+++ Input material +++

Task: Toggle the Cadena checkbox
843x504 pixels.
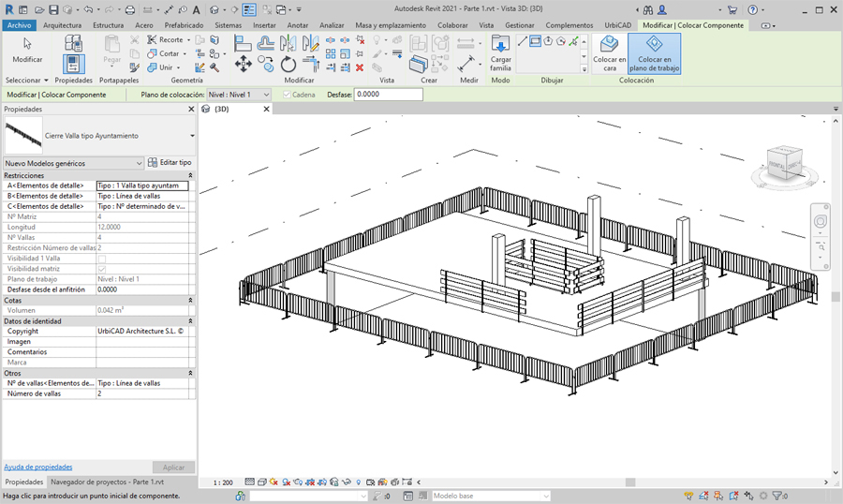Action: pyautogui.click(x=287, y=95)
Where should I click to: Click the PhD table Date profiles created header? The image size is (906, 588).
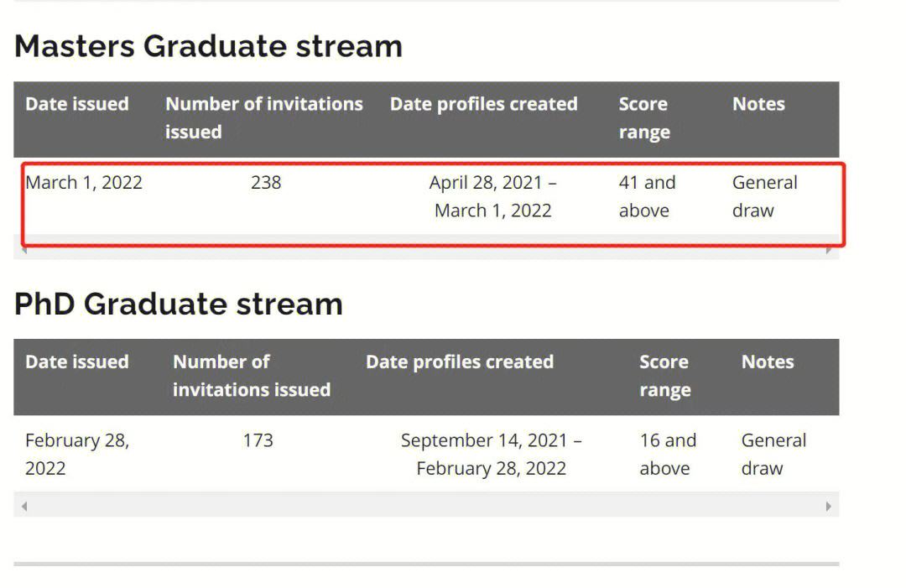[460, 362]
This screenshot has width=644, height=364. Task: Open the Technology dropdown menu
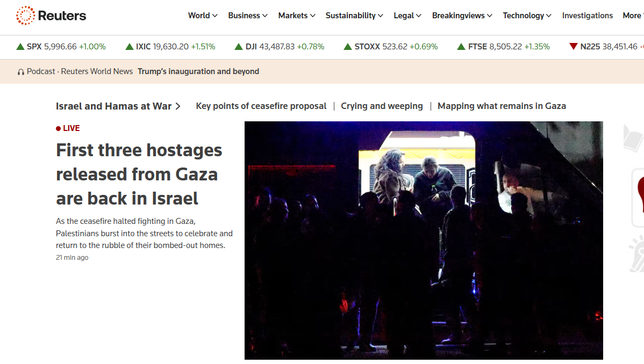pos(527,16)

+++

- Problem -
Repeat all of the entries word for word, but omit the pictures.

- Exercise solution -
Task: Toggle the Cadena checkbox
843x504 pixels.
Action: pyautogui.click(x=287, y=95)
Where should I click to: Click the PhD table Date profiles created header? The image size is (906, 588).
[460, 362]
This screenshot has width=644, height=364. Task: Open the Technology dropdown menu
pos(527,16)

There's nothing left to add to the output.